▸ **How to complete this task**
Only the text of the records belongs in the answer, copied exactly and without pictures.

▸ **Saved data entries**
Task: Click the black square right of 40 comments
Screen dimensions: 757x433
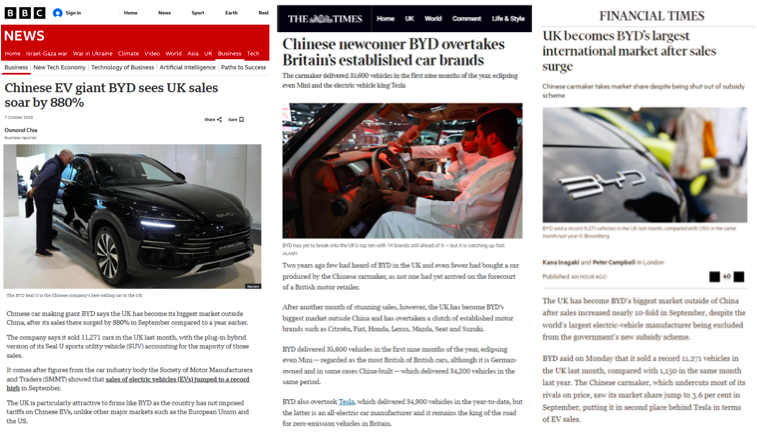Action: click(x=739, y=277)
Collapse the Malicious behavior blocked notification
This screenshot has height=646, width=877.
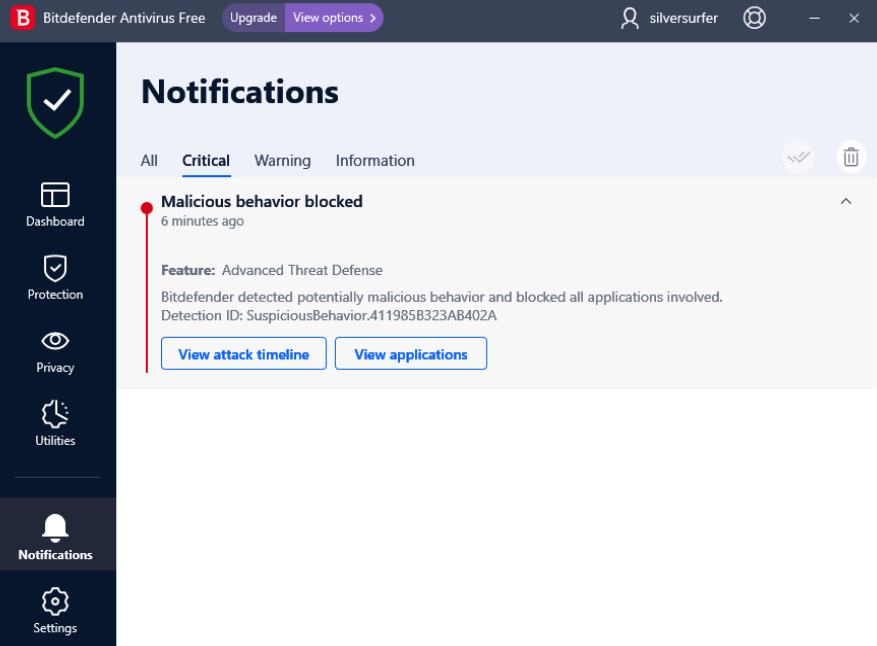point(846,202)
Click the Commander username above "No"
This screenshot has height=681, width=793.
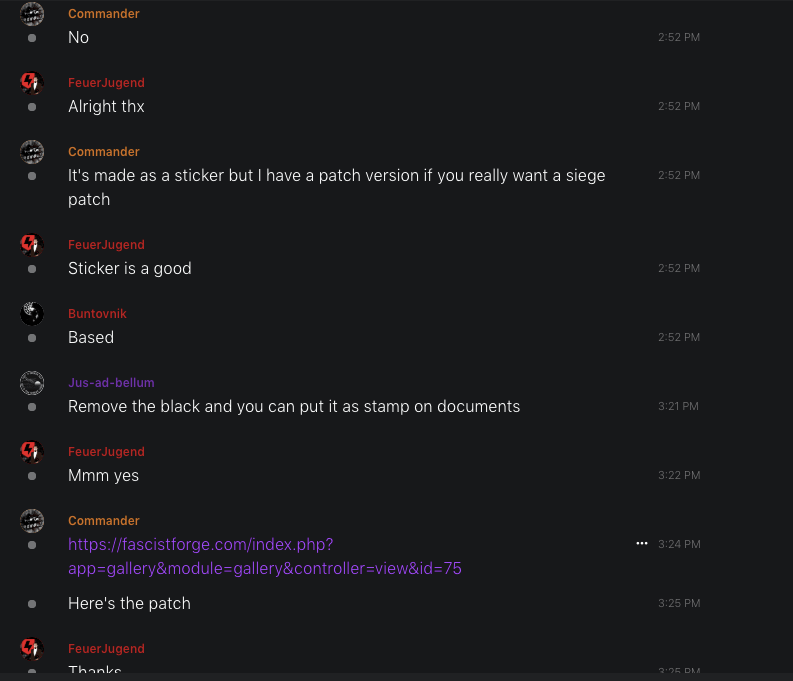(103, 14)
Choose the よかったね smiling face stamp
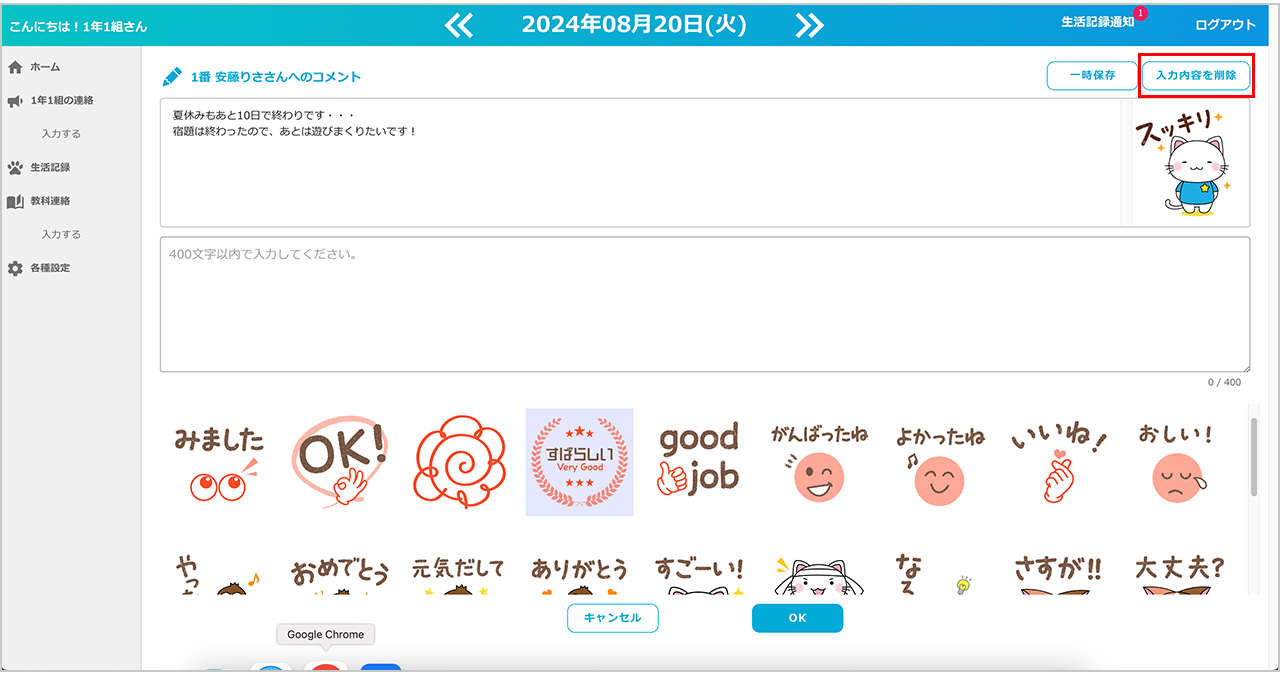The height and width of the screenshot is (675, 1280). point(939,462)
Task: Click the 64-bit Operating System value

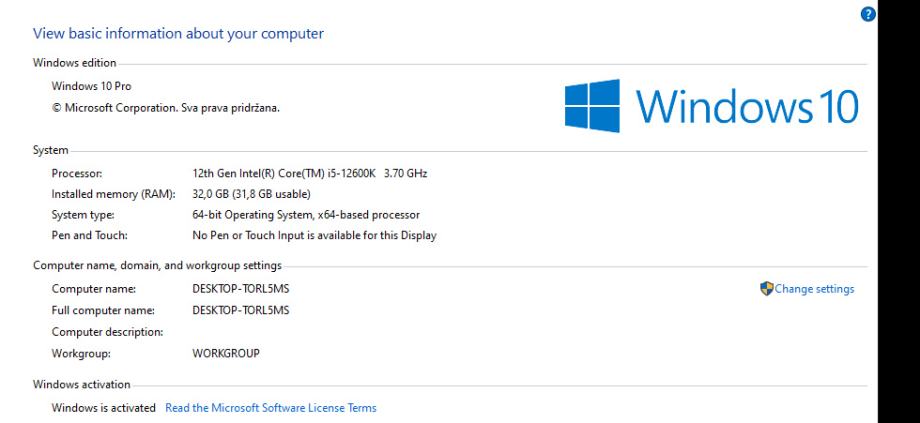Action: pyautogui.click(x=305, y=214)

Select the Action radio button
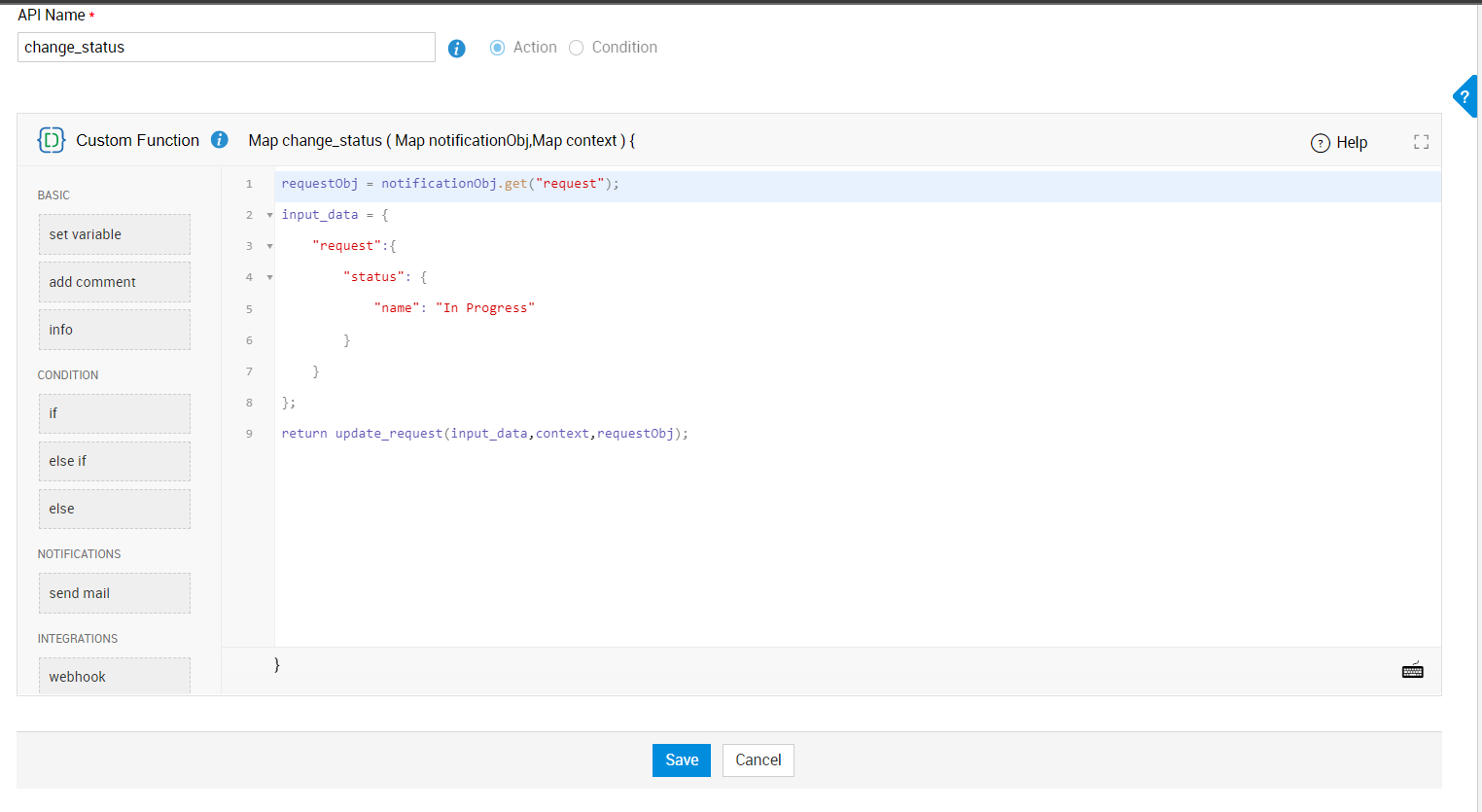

▸ **Response area**
Task: Click the black square right of 40 comments
Screen dimensions: 757x433
Action: click(x=739, y=277)
Collapse the Malicious behavior blocked notification
This screenshot has height=646, width=877.
point(846,202)
Click the Commander username above "No"
This screenshot has height=681, width=793.
(103, 14)
Choose the よかったね smiling face stamp
The height and width of the screenshot is (675, 1280). point(939,462)
Task: Click the 64-bit Operating System value

Action: pyautogui.click(x=305, y=214)

Select the Action radio button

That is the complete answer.